Девяткин удивленно взглянул, но Сытин, кажется, не шутил.

— В «Теогонии» Гесиода хаос — бескрайнее пустое место, существовавшее до вещей. «Бездна великая… Дна не достиг бы той бездны в течение целого года». Хаос — исходная нерасчленённость, где границы меж «я» и «не-я» размыты, всё есть одно, всеобщее. Первобытные представления — это смешанные формы, вроде кентавров, ехидн, эринний, сфинксов, сирен, тифонов и прочих, с лёгкостью обращающихся друг в друга, потому что хаос един. Потом из него последовательно возникают антиномии: тьма и свет, женское и мужское, земля и небо. Хаос — противоположность Космосу, упорядоченной гармонии. Хаос — неупорядоченность, дисгармония и бесформенность, смутный поток. Он равен небытию, неописуем и неподвластен логосу — инструменту анализа. Он жив мифом, единством мысли с образом. Космос создан предметным, или же понятийным мышлением. Но у хаоса свой язык — интуиция, она же миф. Миф сводит субъект с объектом, грёзу с реальностью, имя с предметом. Для мифа нет невозможного. Хаос — корень.

— Что ж, с ним покончено? — произнёс Девяткин. — Пройдено? Вроде матки, откуда вылез и не вернёшься?

— Так думали… — Сытин с кресла включил систему, и заиграла музыка. — Моцарт, семнадцатый концерт… Прокофьев уже не столь сладок. А современная music вообще дисгармонична, как, впрочем, живопись… Тоня, найдите Поллока… Но если живопись после гармонии вновь пришла к хаосу, значит хаос — не пройденная фаза. Наука зашла в тупик и ставит вопрос о возвращении отвергнутых мыслеобразов. Не самих горгон, но трактовки мира как состоящего не только из Венер Милосских. Мир чего-то лишён, мир засыхает, и добываемый рубкой хаоса этико-эстетический шлак безжизнен.
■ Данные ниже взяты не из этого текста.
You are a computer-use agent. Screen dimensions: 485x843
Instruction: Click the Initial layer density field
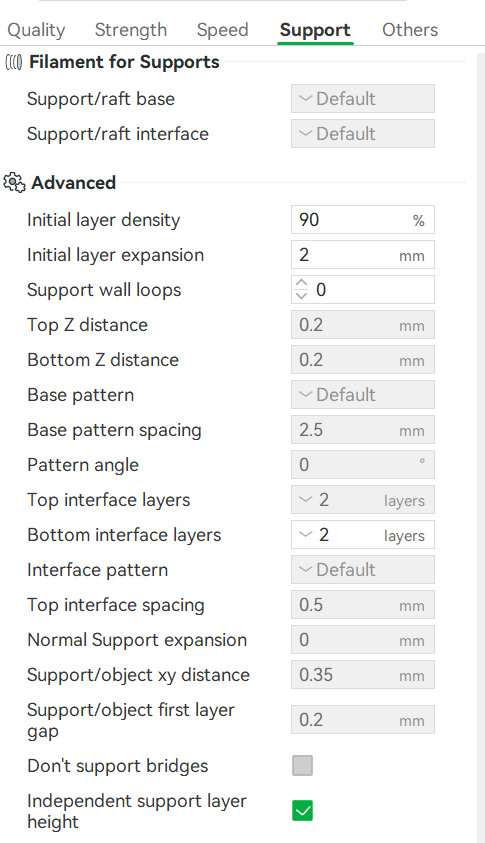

В мозгу у нас сидит подсознание, а в нём хаос… — Сытин вздохнул. — В общем, хаос — всё ещё основа космоса и условие всего существующего… Придуман даже «хаосмос», попытка встроить одно в другое. Ясно, что с первозданностью ушло живое. Нет счастья, чувствует каждый. Его нет и нет, пусть рыночное изобилие… Мёртво всё. Чем громче хохот, тем он безжизненней. Потому-то считается дурным тоном писать под Моцарта — гармонично-пряно…

Девяткин слушал. Всё так и было: он тоже чувствовал, что живёт частично и дистиллированно; его обгрызли, и из живого тела он стал муляжом. Между ним и счастьем — нормы. Оно завоёвывается трудом, рутиной. А выиграв бой, чувствуешь, что счастье — оно уже не вполне счастье, и ты устал… Ему понравились слова Сытина, что космос, этот мир законов (где он, Девяткин, — сброшенная карта), оказывается, — не единственный. Что он, любя розы, любил в них хаос как основу жизни, которая возвращается, предъявляя права. И там он не виноват, ведь там нет правил, там не только не швырнут в тюрьму, но и не заставят мучиться совестью. Там сфинксы, тифоны, которые живы и являются отражением сложной и сверхбогатой сути, которую человек предал — не вынес либо не захотел вынести. Люди есть инструмент упрощения бытия. Начинали с Гомера — теперь сериалы, китчи, фигляры. Прежде дом был раем, прекрасней Растрелли и Микеланджело, Гайднов и Фидиев. Нынче дом — в худшем случае куб под крышей, а в лучшем — клетка пентхауса.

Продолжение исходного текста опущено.